Message ID | 20170821134951.18848-1-lvivier@redhat.com (mailing list archive) |
---|---|
State | Not Applicable |
Headers | show |
On Mon, Aug 21, 2017 at 03:49:50PM +0200, Laurent Vivier wrote: > In wq_numa_init() a list of NUMA nodes with their list of possible CPUs > is built. > > Unfortunately, on powerpc, the Firmware is only able to provide the > node of a CPU if the CPU is present. So, in our case (possible CPU) > CPU ids are known, but as the CPU is not present, the node id is > unknown and all the unplugged CPUs are attached to node 0. This is something powerpc needs to fix. Workqueue isn't the only one making this assumption. mm as a whole assumes that CPU <-> node mapping is stable regardless of hotplug events. Powerpc people know about the issue and AFAIK are working on it. Thanks.

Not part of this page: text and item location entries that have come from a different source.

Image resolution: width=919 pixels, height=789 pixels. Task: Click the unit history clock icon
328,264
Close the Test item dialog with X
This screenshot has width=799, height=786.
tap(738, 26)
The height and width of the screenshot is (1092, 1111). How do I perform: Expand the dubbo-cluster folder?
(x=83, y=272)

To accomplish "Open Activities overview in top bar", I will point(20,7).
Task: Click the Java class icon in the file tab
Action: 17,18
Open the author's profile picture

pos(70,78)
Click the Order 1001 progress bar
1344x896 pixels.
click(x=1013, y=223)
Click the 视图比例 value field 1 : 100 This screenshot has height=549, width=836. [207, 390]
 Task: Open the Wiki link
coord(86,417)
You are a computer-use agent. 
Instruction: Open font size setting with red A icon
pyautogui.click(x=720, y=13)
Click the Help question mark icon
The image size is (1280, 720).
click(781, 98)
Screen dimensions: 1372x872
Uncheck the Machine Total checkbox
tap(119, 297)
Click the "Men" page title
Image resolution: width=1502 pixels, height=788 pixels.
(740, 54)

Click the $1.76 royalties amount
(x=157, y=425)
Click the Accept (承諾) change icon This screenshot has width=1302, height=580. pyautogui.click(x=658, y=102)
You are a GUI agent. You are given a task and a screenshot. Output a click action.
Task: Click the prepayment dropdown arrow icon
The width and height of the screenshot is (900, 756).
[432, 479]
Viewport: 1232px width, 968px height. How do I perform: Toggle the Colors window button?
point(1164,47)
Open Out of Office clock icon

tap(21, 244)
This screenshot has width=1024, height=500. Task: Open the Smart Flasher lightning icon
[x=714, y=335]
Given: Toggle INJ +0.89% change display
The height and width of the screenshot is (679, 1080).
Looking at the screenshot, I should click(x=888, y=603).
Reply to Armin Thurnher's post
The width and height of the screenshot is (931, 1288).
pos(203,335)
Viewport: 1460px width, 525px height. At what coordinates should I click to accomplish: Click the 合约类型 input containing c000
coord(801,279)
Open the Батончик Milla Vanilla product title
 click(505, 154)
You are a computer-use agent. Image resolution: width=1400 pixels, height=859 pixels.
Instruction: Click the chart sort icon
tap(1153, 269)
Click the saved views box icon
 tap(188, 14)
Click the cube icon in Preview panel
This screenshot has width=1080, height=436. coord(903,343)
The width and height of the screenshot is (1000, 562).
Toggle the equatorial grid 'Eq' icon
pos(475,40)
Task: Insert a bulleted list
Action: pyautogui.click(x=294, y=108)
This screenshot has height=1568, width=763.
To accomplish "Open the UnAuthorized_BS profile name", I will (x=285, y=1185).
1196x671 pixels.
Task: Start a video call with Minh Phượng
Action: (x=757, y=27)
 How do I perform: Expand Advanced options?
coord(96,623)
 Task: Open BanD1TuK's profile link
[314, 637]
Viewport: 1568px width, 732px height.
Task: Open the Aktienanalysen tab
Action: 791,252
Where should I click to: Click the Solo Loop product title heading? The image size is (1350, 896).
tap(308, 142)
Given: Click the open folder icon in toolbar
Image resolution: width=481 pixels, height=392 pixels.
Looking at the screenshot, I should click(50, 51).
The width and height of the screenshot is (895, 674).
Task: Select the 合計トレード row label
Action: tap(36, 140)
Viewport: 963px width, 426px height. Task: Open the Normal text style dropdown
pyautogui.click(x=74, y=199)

Tejun Heo <tj@kernel.org> writes: > On Mon, Aug 21, 2017 at 03:49:50PM +0200, Laurent Vivier wrote: >> In wq_numa_init() a list of NUMA nodes with their list of possible CPUs >> is built. >> >> Unfortunately, on powerpc, the Firmware is only able to provide the >> node of a CPU if the CPU is present. So, in our case (possible CPU) >> CPU ids are known, but as the CPU is not present, the node id is >> unknown and all the unplugged CPUs are attached to node 0. > > This is something powerpc needs to fix. There is no way for us to fix it. At boot, for possible but not present CPUs, we have no way of knowing the CPU <-> node mapping, firmware simply doesn't tell us. > Workqueue isn't the only one making this assumption. mm as a whole > assumes that CPU <-> node mapping is stable regardless of hotplug > events. At least in this case I don't think the mapping changes, it's just we don't know the mapping at boot. Currently we have to report possible but not present CPUs as belonging to node 0, because otherwise we trip this helpful piece of code: for_each_possible_cpu(cpu) { node = cpu_to_node(cpu); if (WARN_ON(node == NUMA_NO_NODE)) { pr_warn("workqueue: NUMA node mapping not available for cpu%d, disabling NUMA support\n", cpu); /* happens iff arch is bonkers, let's just proceed */ return; } But if we remove that, we could then accurately report NUMA_NO_NODE at boot, and then update the mapping when the CPU is hotplugged. cheers
Hello, Michael. On Tue, Aug 22, 2017 at 11:41:41AM +1000, Michael Ellerman wrote: > > This is something powerpc needs to fix. > > There is no way for us to fix it. I don't think that's true. The CPU id used in kernel doesn't have to match the physical one and arch code should be able to pre-map CPU IDs to nodes and use the matching one when hotplugging CPUs. I'm not saying that's the best way to solve the problem tho. It could be that the best way forward is making cpu <-> node mapping dynamic and properly synchronized. However, please note that that does mean we mess up node affinity for things like per-cpu memory which are allocated before the cpu comes up, so there's some inherent benefits to keeping the mapping static even if that involves indirection. > > Workqueue isn't the only one making this assumption. mm as a whole > > assumes that CPU <-> node mapping is stable regardless of hotplug > > events. > > At least in this case I don't think the mapping changes, it's just we > don't know the mapping at boot. > > Currently we have to report possible but not present CPUs as belonging > to node 0, because otherwise we trip this helpful piece of code: > > for_each_possible_cpu(cpu) { > node = cpu_to_node(cpu); > if (WARN_ON(node == NUMA_NO_NODE)) { > pr_warn("workqueue: NUMA node mapping not available for cpu%d, disabling NUMA support\n", cpu); > /* happens iff arch is bonkers, let's just proceed */ > return; > } > > But if we remove that, we could then accurately report NUMA_NO_NODE at > boot, and then update the mapping when the CPU is hotplugged. If you think that making this dynamic is the right way to go, I have no objection but we should be doing this properly instead of patching up what seems to be crashing right now. What synchronization and notification mechanisms do we need to make cpu <-> node mapping dynamic? Do we need any synchronization in memory allocation paths? If not, why would it be safe? Thanks.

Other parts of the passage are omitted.